Nell’epica degli Spaghetti Western la contrapposizione degli stili e l’antitetico confronto tra personalità differenti è uno degli elementi centrali della narrazione. I limpidi occhi azzurri e lo sguardo truce e famelico. La pistola e il fucile. L’indulgenza e la violenza. L’Olimpico non è il far west, Juve e Atalanta non rimangono a cavallo tra la vita e la morte.
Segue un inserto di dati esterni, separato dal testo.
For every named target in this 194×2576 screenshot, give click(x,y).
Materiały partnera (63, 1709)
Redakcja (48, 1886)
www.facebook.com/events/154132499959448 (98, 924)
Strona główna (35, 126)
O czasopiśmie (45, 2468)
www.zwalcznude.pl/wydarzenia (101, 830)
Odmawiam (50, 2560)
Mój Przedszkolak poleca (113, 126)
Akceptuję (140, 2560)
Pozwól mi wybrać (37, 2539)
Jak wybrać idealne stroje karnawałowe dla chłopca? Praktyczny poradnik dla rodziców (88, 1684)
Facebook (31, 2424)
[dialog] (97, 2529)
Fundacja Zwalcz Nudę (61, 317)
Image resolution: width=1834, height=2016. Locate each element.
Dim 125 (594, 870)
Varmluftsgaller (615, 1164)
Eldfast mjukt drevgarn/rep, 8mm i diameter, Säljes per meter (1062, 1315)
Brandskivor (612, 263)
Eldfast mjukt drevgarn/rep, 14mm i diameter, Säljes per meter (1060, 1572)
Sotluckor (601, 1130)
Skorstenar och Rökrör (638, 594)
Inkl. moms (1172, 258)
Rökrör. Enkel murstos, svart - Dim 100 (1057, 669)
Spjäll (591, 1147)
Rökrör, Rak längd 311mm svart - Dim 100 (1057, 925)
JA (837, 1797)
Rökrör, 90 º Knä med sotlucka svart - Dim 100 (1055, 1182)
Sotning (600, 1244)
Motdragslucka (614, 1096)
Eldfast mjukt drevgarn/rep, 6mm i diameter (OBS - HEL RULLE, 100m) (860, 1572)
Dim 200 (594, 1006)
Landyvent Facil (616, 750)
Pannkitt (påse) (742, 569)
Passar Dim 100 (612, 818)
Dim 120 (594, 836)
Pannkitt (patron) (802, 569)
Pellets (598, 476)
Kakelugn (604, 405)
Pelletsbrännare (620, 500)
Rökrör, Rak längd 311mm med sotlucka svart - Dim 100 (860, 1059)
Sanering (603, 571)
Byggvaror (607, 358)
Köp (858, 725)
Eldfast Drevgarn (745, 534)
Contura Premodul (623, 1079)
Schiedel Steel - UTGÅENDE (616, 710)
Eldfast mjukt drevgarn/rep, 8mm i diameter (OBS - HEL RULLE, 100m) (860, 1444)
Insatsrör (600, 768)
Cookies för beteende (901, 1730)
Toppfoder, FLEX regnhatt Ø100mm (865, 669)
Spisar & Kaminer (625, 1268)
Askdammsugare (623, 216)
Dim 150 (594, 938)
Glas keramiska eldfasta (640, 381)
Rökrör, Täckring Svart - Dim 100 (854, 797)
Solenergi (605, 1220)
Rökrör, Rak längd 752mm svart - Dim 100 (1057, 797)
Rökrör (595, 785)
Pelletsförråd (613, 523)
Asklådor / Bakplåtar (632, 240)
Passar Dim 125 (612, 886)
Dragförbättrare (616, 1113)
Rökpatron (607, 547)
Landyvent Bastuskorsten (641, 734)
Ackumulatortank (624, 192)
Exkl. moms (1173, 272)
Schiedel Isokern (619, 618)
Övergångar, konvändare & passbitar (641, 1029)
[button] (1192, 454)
Eppure, nel remake della finale 3 anni fa, gli elementi in comune con l’epica alla Sergio Leone non sono pochi, ben rappresentati soprattutto da due degli esempi più polarizzanti nell’eterno e stucchevole dibattito tra “giochisti” e “risultatisti”. Massimiliano Allegri e Gian Piero Gasperini sono due anime trasversalmente differenti, pressoché sotto ogni aspetto. Antitetici e contrapposti dal punto di vista comunicativo, caratteriale e a livello di gestione del talento e dello spogliatoio, oltre che – in maniera evidente – sul piano tattico.
All’Olimpico sono ancora una volta l’uno di fronte all’altro, in una allegorica rappresentazione del bene e del male, della giustizia e della prevaricazione. Seppur senza saper distinguere a chi dei due appartiene cosa. Ecco che la finale di Coppa Italia suona quasi come una resa dei conti, un duello da poncho e cinturoni. Allegri arriva alla fine di un ciclo bis tragico sul piano sportivo, al culmine del quale la Coppa rappresenta l’unica e ultima possibilità di redenzione. Con poche energie e tante preghiere per rivedere sul campo una Juve vincente come è stata in passato. Gasperini ci arriva col sorriso e la consapevolezza di aver scritto l’ennesimo capitolo di una storia meravigliosa. Con la voglia, soprattutto, di continuare a battere i tasti sulla tastiera, in un finale di stagione che può ancora entrare nella leggenda.
L’epica dell’Olimpico sta tutta qua, in una sceneggiatura interpretata dal miglior cast possibile per i ruoli designati. Il finale è un’incognita, l’epilogo nella contrapposizione di stili dei due protagonisti è questione di ore, senza pistole ma sempre guardandosi dritti negli occhi.